High on a hilltop, the eerie mansion sits abandoned. With only the constant roar of the nearby waterfall breaking the silence, everything feels empty and still.
But do guests of an otherworldly nature tread the creaking floorboards of the Hotel del Salto? This haunting building has a dark past that has left many fearful to cross its threshold.
In 1923 an architect by the name of Carlos Arturio Tapias set out to build a mansion worthy of Colombia’s emerging elite. He chose a prime spot above the beautiful Tequendama Falls, a waterfall on the Bogotá River in the country’s San Antonio del Tequendama region.
So it was that on the mountainside overlooking the 433-foot falls, Tapias built a mansion. A grand building featuring elaborate French architecture, it became a popular playground for the well-to-do.
The mansion proved so successful that Tapias decided to expand the property and launch it as a holiday destination. Hence, in 1928 the Hotel del Salto officially opened its doors.
The hotel’s incredible location ensured a steady flow of visitors, who arrived by train from Bogotá. From the elegant high windows, guests could watch the waters of the river thundering over the falls.
In fact, it proved such a popular destination that the owners sought to expand the property in the 1950s. Blueprints were drawn up for a revamped hotel, although the idea never made it past the drawing board.
Although it was previously rightly regarded as a picture-postcard destination that had seemed ripe for development, a problem began to emerge at the Tequendama Falls. As Bogotá grew as a city, so did the amount of waste it produced.
By the 1970s a significant amount of sewage was flowing along the Bogotá River and over the Tequendama Falls. Moreover, to make matters worse, a hydroelectric plant was built upriver that during dry spells transformed the thundering falls into a mere dribble.

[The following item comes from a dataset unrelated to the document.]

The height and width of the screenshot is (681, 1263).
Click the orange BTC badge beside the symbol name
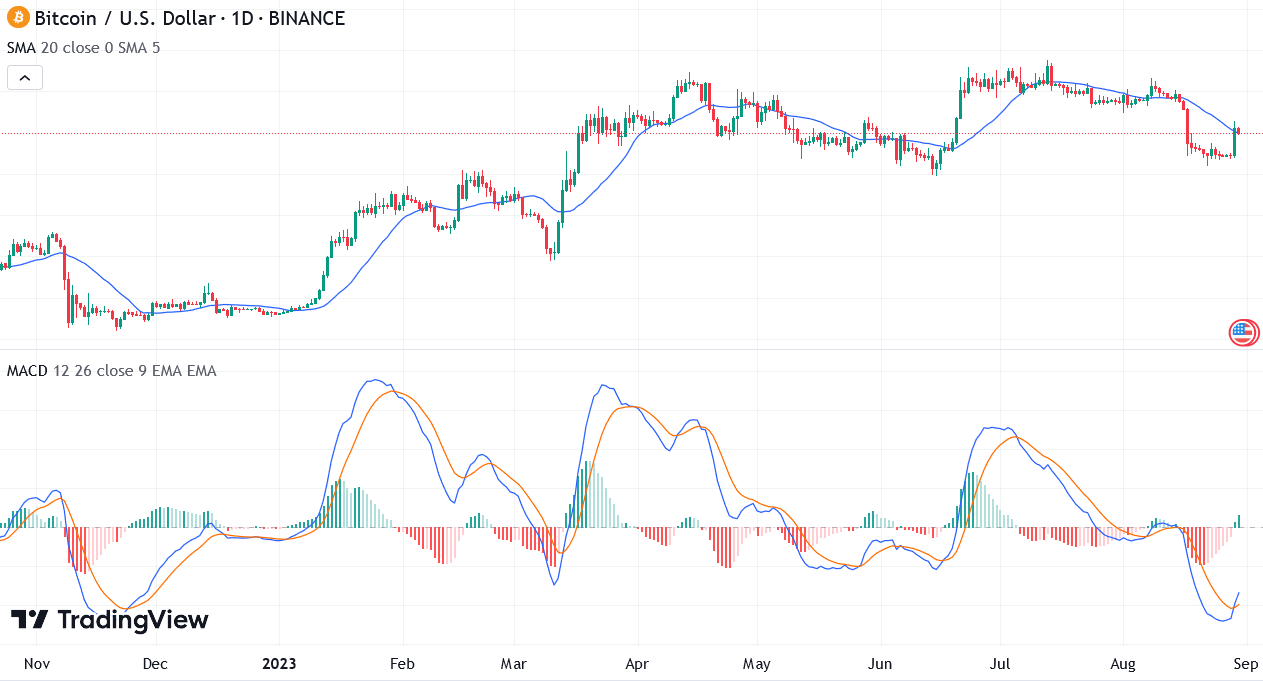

Although the hotel continued operating in its original incarnation until the 1990s, it was finally forced to shut down completely when pollution levels at the falls became too high. Thus, the once-grand mansion was left to rot among the mist, the smell of sewage hanging heavily in the air.
For two decades, the building remained empty. And as its spooky and abandoned appearance grew ever more sinister, tales of a dark and haunted past began to swirl around it.
According to local stories, the hotel was built on the spot where some of the region’s native Muisca people had met a grisly fate back in the 16th century. In an attempt to avoid being caught by the invading Spanish conquistadors, these people threw themselves from the top of the falls – believing that they would become eagles and fly away.
The chilling reputation of Tequendama Falls appears to have echoed down through the centuries, too. Even today, the area remains a tragically popular place for people seeking to commit suicide.
With its dramatic location providing the perfect vantage point for observing the last moments of any poor souls who decide to leap from the falls, it’s hardly surprising that a sense of death and despair seems to permeate the Hotel del Salto. But not all the ghost stories around here originate from suicides.
Many believe that the building is home to the ghosts of patrons who lost their lives after indulging too heavily at the second-story bar. Stumbling or caught up in brawls, they would, the tall tales say, tumble off the balcony and into the abyss below.
With its crumbling walls and overgrown verandas, the hotel, until recently, certainly looked every inch the haunted house. Indeed, over the years various intrepid explorers braved the mists and pungent smells from the falls to capture photographs and videos of the building – even if any spectral residents remained elusive.
In recent years, however, the hotel has undergone a transformation. In 2011 the Institute of Natural Sciences at the National University of Colombia and the Ecological Farm Foundation of Porvenir joined forces to help preserve and restore the building’s architecture.
Rechristened the Tequendama Falls Museum of Biodiversity and Culture, the building opened again in August 2013. With exhibits dedicated to the local environment, it aims to inform visitors about the natural world.
Today, the hotel’s rotting furniture and peeling pink façade have been replaced by a smart white paint job and a minimalistic interior – filled with touring exhibitions. Unfortunately, though, the renovations haven’t been able to mask the smell from the falls, as the waste from millions of people surges by.
Still, despite the stench, tourists have begun to return to the building, taking the long, slow road around the mountain to the falls. And yet as they stand on the balcony and peer nervously over, we wonder if they consider the fates of those who once met their deaths far below.